"""

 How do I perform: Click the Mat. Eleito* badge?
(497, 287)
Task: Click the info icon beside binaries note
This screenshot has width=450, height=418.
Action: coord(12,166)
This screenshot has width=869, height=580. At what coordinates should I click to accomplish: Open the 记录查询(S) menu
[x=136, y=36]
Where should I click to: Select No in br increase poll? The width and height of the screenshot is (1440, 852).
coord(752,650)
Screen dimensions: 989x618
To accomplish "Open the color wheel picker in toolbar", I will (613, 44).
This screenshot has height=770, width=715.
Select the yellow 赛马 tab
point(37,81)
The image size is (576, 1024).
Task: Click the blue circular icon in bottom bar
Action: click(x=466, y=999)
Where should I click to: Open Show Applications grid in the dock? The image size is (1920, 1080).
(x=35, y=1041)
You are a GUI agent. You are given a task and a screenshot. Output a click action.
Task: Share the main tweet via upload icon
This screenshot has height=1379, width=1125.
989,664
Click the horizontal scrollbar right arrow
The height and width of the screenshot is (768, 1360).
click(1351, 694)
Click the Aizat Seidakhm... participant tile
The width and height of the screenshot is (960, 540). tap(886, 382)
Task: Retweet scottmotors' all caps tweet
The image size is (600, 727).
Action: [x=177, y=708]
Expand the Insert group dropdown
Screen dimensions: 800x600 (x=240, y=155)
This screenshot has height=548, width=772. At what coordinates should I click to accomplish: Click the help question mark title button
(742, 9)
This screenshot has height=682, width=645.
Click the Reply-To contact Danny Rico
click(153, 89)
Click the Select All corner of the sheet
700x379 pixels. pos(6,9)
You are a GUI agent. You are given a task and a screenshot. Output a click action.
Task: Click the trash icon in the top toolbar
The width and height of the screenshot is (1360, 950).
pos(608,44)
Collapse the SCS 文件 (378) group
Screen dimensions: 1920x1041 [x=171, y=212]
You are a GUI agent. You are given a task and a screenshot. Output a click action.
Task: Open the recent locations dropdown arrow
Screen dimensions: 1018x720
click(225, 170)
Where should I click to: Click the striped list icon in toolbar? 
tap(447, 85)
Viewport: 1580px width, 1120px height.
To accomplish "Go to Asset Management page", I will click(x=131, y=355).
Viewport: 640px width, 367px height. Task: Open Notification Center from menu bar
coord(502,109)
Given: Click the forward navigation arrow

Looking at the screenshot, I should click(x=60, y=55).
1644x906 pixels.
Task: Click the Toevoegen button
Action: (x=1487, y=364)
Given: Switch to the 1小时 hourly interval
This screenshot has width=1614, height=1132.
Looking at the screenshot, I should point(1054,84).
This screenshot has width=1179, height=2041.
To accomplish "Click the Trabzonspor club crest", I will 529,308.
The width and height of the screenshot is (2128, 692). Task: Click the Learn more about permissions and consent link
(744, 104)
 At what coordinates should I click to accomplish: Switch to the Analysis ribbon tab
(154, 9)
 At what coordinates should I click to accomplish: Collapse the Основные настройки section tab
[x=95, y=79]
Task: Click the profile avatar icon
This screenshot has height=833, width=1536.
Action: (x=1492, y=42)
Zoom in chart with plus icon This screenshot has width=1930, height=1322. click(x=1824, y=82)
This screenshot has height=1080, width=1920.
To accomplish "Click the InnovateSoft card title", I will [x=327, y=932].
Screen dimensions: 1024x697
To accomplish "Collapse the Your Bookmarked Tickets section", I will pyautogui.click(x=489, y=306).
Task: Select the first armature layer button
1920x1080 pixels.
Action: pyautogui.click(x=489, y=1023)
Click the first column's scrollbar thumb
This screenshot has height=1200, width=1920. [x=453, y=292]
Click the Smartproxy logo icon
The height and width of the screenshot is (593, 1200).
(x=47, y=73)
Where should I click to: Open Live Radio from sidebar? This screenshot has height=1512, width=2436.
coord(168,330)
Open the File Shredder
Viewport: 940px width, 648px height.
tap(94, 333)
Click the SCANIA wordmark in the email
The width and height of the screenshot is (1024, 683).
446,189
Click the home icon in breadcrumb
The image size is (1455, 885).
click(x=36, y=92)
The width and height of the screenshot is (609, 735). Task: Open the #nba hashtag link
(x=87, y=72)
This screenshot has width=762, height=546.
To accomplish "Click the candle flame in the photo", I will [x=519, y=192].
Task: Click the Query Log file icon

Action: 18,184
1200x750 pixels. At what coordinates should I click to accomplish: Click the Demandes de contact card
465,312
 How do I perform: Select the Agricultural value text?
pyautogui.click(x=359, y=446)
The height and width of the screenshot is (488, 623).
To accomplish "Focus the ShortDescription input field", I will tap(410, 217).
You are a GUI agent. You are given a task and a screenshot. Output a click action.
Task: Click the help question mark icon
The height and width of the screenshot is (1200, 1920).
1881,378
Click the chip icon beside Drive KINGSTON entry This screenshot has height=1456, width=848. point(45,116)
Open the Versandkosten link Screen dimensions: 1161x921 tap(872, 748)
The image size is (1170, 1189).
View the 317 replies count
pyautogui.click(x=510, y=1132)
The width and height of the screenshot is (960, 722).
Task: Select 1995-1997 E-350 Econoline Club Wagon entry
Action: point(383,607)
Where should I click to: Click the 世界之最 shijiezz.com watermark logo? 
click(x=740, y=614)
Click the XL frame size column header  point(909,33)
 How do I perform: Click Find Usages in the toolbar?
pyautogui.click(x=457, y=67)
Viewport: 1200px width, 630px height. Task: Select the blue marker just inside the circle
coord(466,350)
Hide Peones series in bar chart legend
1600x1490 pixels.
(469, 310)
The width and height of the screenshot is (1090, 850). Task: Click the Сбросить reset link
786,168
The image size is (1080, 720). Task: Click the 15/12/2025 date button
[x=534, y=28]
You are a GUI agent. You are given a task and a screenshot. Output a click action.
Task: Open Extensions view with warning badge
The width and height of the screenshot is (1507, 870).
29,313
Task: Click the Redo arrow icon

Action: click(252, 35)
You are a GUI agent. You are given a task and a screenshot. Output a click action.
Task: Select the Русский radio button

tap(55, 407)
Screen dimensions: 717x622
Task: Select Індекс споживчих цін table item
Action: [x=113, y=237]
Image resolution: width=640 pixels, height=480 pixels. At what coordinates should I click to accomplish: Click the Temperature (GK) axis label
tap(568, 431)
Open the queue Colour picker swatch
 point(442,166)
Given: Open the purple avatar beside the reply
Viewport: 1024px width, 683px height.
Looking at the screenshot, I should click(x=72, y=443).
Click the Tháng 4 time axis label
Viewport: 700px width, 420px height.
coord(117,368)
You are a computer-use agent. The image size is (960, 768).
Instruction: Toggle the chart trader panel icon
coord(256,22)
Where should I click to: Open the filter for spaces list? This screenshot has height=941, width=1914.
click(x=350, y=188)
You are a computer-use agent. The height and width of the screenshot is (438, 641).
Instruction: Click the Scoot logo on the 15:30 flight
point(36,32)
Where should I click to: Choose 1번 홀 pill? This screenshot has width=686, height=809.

"""

Task requirements
Copy the rows from the first one through the line that contains "will (613, 44).", both ends included, with every request kept as it is. Shift each click coordinate in the answers by -119.

Answer to the task
 How do I perform: Click the Mat. Eleito* badge?
(378, 168)
Task: Click the info icon beside binaries note
This screenshot has width=450, height=418.
Action: coord(-107,47)
This screenshot has width=869, height=580. At what coordinates should I click to accomplish: Open the 记录查询(S) menu
[x=17, y=-83]
Where should I click to: Select No in br increase poll? The width and height of the screenshot is (1440, 852).
coord(633,531)
Screen dimensions: 989x618
To accomplish "Open the color wheel picker in toolbar", I will (494, -75).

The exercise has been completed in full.